Information helps development managers understand legal risks, and more comfortably comply with open source license requirements.

WhiteSource, the leading provider of SaaS Open Source Lifecycle Management solutions, published today on its open website information and analysis for some of the most frequently used open source licenses. The information was collected and enhanced by WhiteSource legal experts and until now was only available to customers as part of the review and approval processes implemented in the service.

“While open source software is open, there are often strings attached. Development managers regularly need to decide which open source licenses to use and what they need to do to legally comply with their conditions. Our goal was to help them, and create a succinct set of attributes that characterize different open source licenses. This same categorization can be used by our customers in their automated open source admittance policies, and by us to alert them to potential risk.” said WhiteSource CEO Rami Sass.

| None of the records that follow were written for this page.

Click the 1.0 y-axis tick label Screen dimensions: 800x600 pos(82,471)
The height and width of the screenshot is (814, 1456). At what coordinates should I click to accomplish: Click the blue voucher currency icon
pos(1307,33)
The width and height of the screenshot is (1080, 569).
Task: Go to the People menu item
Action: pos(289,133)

WhiteSource categorizes each open source license risk according to 7 main criteria: Copyright risk, Patent risk, Royalty requirements, Copyleft, Type of linking allowed, and whether or not they comply with OSI’s Open Source Definition. In addition, WhiteSource provides the full information about the license: Source, URL, and the license text. Finally, where relevant, WhiteSource summarizes the notices required to comply. For the convenience of its customers, WhiteSource also provides risk scores that we have computed based on all of the above.

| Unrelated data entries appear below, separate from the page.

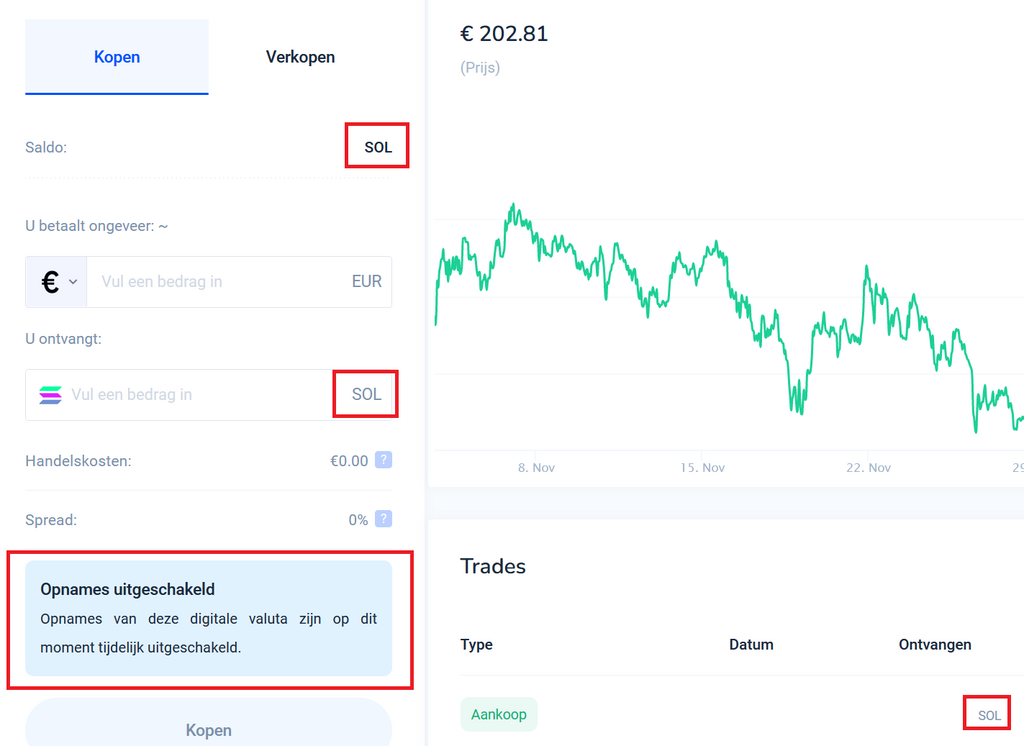Click the 22. Nov chart axis marker
The image size is (1024, 746).
(868, 468)
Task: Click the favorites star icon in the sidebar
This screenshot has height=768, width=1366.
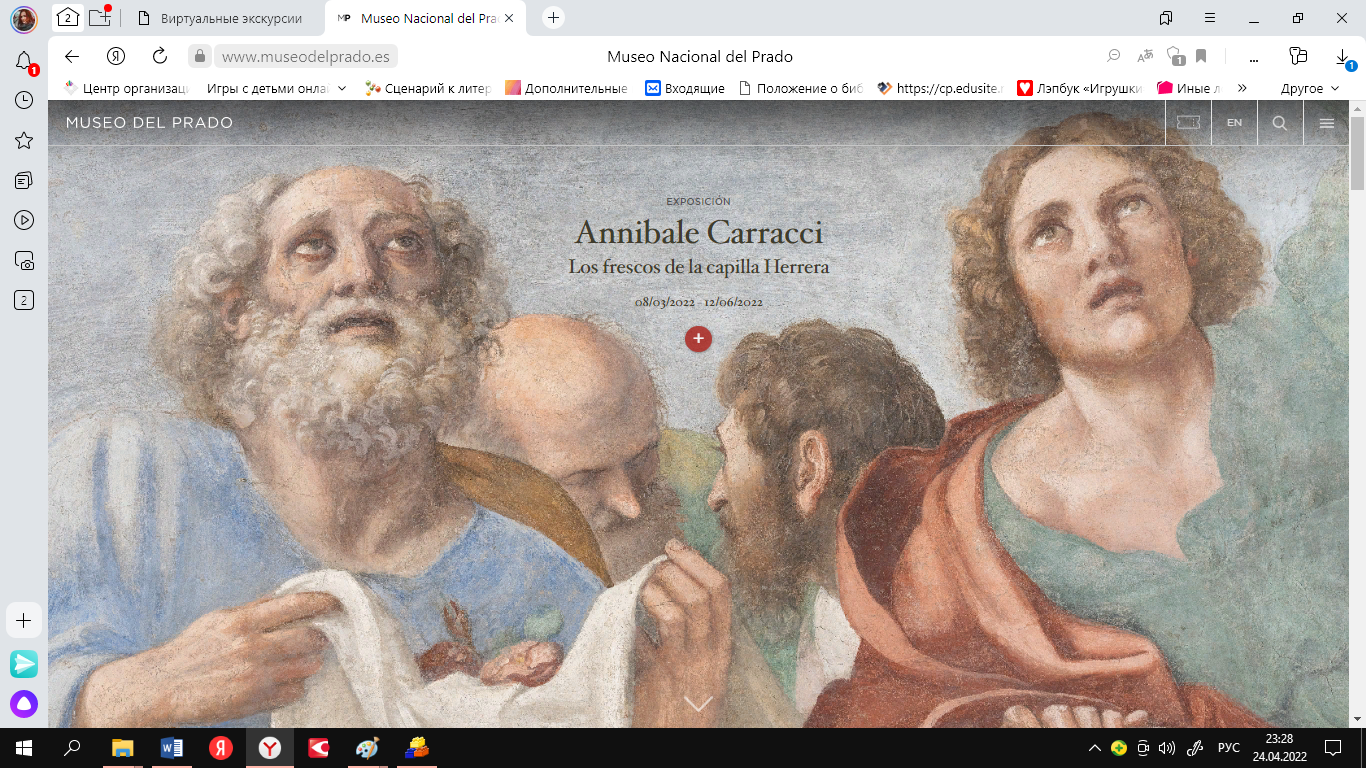Action: tap(24, 140)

“Understanding licenses risks is key for managing open source.” Sass adds. “One must also ensure to evaluate not only the open source libraries used by the project but also all of their dependencies. This is often a difficult task, as the number of dependencies can be very large. WhiteSource provides all this information immediately and automatically, saving much time, and reducing errors. In addition, WhiteSource learns about new components as soon as they are added by developers, through its integration with developing tools such as Apache Maven and Ant, Jenkins, JetBrains TeamCity, Red Hat OpenShift, and JFrog Artifactory.”

WhiteSource provides a comprehensive, yet simple to use, and very affordable solution for companies that need to manage their open source assets and ensure license compliance and control. With WhiteSource, software developers can avoid common pitfalls such as lawsuits, penalties, and lost business. Developers and managers use WhiteSource cloud-based SaaS solution to track, audit and report on open source components throughout the software development lifecycle.

WhiteSource is a cloud-based software-as-a-service solution for managing open source licenses. WhiteSource offers a free package that includes all basic open source license management and control functions. The company also offers a paid Premium subscription and Enterprise package.